The Philippines and China have been at odds over the last decade because of their disputed claims of the South China Sea.

South China Sea dispute: Philippines rejected China's offer of bilateral talks
An aerial photo taken though a glass window of a Philippine military plane shows the alleged on-going land reclamation by China on mischief reef in the Spratly Islands in the South China Sea, west of Palawan, Philippines Reuters

The foreign departments of both China and the Philippines have finally agreed to hold bilateral meetings related to the South China Sea at least twice a year, amid improving diplomatic and business relations.

Philippine Ambassador to China Chito Sta. Romana called the series of meeting as part of the BCM) set up by both governments to find a peaceful and diplomatic approach to resolve the issues, so as to resolve peace and stability and to further improve bilateral relations and to avoid confrontations, violence that would lead to nobody's benefit.

Their first bilateral meeting on the South China Sea is set on Friday May 19 in Guiyan, China. It will be led by Foreign Affairs Secretary Alan Peter Cayetano and a team of foreign policy experts who will also meet their China counterparts to discuss how can both countries manage the South China Sea differences and try to understand each other's position.

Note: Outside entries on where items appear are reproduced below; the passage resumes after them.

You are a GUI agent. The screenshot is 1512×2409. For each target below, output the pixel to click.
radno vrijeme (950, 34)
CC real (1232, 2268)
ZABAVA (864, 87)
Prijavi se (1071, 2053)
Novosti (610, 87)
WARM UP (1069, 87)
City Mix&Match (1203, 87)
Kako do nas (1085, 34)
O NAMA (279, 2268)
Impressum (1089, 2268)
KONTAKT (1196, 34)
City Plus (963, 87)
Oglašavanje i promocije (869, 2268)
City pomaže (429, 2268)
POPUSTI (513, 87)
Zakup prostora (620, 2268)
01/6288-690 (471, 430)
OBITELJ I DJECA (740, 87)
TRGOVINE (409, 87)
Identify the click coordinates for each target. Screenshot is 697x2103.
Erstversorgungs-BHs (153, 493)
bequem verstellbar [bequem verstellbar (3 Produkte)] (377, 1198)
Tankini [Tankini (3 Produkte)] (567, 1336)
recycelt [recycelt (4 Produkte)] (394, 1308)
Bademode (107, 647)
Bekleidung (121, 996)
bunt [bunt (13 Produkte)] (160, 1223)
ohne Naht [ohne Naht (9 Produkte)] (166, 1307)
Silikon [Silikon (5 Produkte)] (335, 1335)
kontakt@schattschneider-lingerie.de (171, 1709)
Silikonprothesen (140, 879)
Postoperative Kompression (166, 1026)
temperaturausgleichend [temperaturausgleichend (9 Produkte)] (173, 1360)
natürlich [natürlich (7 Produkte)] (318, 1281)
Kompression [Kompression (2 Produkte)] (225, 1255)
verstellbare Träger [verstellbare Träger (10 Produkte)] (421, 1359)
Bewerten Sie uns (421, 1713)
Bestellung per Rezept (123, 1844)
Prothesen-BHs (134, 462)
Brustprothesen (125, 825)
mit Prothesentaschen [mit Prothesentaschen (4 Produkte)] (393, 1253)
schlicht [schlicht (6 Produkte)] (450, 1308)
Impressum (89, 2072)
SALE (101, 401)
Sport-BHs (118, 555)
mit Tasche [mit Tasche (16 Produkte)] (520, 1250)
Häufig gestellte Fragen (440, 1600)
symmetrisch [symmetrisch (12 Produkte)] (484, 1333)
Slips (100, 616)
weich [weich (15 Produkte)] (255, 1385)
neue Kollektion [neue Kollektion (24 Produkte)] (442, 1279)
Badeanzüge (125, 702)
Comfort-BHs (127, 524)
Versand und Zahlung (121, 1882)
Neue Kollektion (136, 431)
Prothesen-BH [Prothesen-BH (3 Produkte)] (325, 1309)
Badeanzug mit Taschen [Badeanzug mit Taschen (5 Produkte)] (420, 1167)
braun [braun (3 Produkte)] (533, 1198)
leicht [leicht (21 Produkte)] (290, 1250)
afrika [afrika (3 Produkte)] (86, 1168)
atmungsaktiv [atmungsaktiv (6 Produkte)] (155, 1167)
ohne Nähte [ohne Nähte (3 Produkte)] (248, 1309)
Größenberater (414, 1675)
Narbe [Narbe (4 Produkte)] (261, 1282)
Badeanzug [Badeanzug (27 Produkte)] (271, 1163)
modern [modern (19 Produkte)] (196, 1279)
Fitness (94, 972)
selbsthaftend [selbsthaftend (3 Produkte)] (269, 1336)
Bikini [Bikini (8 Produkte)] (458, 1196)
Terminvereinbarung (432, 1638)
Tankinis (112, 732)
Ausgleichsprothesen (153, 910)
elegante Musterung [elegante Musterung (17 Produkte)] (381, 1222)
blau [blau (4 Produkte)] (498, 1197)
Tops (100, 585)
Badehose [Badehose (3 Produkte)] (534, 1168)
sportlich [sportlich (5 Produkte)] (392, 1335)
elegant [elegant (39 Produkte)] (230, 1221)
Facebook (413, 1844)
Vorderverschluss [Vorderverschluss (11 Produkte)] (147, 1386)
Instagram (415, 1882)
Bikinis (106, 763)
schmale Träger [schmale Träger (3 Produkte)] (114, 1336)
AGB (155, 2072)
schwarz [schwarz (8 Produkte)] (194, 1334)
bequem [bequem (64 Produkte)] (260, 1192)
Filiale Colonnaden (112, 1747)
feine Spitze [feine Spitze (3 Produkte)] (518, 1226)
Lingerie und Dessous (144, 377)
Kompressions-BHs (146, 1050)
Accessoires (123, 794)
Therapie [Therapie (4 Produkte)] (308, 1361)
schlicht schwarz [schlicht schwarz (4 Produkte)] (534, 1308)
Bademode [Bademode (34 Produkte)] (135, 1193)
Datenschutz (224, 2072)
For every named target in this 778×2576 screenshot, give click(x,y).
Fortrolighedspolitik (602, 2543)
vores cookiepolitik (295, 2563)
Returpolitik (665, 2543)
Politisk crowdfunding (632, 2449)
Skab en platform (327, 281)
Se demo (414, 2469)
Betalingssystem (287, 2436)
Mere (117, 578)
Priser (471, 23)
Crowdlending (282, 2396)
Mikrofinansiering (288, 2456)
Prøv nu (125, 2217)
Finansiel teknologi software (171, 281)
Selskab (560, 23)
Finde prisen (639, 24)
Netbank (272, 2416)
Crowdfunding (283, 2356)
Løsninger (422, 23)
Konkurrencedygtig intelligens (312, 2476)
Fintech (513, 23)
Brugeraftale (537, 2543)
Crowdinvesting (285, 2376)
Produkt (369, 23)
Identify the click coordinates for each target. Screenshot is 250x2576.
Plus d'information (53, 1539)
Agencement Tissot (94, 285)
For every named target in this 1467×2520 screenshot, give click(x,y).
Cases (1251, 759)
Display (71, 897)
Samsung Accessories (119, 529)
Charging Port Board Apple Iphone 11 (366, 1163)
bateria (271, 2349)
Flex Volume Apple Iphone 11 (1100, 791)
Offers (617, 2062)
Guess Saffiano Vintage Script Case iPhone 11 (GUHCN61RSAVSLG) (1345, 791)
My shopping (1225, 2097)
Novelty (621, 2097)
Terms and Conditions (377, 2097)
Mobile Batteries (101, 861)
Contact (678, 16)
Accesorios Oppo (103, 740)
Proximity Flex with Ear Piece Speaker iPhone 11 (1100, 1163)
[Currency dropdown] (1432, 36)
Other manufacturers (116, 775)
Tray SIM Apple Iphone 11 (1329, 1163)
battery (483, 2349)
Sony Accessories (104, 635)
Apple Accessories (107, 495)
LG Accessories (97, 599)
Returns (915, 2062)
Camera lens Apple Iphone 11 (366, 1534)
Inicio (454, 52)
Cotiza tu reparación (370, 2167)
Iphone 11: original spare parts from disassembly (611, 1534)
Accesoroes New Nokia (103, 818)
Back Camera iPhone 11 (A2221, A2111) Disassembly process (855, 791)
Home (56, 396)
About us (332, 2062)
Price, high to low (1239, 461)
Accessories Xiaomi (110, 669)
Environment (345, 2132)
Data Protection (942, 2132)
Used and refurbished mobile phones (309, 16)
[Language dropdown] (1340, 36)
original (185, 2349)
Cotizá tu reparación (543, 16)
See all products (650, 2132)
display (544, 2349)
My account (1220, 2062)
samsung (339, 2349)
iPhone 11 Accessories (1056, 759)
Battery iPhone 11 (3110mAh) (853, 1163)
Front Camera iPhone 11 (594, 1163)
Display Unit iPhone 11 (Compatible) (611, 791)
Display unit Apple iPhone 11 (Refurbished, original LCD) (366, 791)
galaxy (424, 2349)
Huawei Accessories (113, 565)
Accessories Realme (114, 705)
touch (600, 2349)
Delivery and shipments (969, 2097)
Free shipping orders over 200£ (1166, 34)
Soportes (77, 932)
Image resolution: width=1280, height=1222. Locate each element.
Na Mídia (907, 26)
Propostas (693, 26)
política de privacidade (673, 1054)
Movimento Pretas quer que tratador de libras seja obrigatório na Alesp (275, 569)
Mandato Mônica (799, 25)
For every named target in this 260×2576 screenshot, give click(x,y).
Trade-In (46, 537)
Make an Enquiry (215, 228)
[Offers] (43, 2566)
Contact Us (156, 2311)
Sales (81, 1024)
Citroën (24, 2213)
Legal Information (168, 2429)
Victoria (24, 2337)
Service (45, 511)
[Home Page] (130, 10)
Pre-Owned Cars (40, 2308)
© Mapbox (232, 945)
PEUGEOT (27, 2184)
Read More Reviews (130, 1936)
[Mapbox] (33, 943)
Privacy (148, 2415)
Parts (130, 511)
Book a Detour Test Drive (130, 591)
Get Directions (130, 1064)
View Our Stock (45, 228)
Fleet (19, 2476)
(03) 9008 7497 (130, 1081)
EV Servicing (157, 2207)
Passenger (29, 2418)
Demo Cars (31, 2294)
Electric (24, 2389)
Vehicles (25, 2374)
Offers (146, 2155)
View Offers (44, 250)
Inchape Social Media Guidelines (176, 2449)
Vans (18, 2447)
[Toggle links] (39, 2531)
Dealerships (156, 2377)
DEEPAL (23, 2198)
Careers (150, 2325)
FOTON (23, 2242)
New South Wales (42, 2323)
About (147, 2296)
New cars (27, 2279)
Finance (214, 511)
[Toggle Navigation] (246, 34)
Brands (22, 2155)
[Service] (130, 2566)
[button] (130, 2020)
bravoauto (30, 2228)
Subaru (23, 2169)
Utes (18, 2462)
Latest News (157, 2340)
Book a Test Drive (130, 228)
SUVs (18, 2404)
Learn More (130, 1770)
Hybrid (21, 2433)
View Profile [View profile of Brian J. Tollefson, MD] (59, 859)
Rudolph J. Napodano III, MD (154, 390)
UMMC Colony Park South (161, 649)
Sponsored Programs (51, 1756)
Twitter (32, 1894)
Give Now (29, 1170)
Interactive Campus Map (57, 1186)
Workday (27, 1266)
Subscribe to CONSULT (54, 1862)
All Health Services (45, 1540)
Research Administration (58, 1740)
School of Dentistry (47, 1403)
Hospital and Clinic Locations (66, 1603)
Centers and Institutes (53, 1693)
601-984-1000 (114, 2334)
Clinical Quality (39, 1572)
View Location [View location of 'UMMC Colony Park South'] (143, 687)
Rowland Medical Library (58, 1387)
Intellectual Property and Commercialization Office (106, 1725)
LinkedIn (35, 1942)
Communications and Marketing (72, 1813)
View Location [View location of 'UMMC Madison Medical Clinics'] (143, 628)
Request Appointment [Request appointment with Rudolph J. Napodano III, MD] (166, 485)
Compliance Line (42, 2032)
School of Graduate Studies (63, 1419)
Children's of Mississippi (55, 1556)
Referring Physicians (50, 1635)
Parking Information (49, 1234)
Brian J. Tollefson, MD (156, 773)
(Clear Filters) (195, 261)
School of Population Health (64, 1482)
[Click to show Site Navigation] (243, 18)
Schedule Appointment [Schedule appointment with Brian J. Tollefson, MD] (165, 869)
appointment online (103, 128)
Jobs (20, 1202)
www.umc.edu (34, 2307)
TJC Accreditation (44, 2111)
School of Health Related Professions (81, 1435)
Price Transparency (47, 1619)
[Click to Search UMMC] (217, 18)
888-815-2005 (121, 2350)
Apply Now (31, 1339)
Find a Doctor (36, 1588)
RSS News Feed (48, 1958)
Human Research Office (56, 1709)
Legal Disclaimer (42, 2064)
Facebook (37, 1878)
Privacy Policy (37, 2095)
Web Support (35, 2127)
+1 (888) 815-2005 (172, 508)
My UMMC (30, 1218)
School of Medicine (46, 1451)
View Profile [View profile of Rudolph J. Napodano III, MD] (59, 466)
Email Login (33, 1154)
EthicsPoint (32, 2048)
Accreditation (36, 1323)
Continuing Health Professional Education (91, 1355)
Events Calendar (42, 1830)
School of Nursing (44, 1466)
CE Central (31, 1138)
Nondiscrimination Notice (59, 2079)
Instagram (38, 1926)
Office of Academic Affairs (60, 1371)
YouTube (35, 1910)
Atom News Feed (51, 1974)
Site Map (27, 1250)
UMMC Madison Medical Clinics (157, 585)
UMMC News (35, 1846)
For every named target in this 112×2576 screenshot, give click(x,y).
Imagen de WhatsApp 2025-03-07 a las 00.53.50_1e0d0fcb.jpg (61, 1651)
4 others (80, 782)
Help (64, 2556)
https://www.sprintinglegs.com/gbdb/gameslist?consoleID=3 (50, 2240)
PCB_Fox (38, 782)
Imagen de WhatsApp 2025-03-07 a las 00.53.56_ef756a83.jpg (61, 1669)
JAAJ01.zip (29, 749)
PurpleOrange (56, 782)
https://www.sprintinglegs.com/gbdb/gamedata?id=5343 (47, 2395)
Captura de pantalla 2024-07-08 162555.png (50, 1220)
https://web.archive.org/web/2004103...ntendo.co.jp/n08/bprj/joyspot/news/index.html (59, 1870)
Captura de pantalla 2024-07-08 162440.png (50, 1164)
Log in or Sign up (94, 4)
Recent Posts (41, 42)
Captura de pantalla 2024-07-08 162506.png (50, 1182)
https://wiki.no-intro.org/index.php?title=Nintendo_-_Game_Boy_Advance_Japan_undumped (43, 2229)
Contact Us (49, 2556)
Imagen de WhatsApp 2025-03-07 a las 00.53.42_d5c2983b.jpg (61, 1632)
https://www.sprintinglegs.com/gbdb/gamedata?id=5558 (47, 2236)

Romana explained the meeting is timely because this will be an opportunity to explore ways of easing the tensions in the South China Sea to prevent escalation of any possible confrontation or conflict and to increase mutual trust and confidence to find possible areas of cooperation

"The BCM is basically to manage the disputes and to be able to discuss in a frank and friendly way the developments in the South China Sea," Sta. Romana was quoted by ABS-CBN news online.

Cayetano was also recently confirmed by the Committee on appointments. He replaced Former Foreign Affairs Secretary Perfecto Yasay, who was questioned of his eligibility to occupy the DFA post.

The ambassador also admitted that it would take time to address a final resolution to address the disputed waters but he claimed this step is already significant because they now at least sit down and talk.

"Whatever our discussion will be this Friday will be in line with the President's policy," Sta. Romana said without elaborating.

The Philippines and China have been at odds over the last decade because of their disputed claims of the South China Sea but diplomatic relations have improved after Duterte visited China last year and announced that he is realigning his administration with China and Russia.

China also pledged USD 24 billion of soft loans to help the Philippine improve infrastructures projects to improve the country's economy.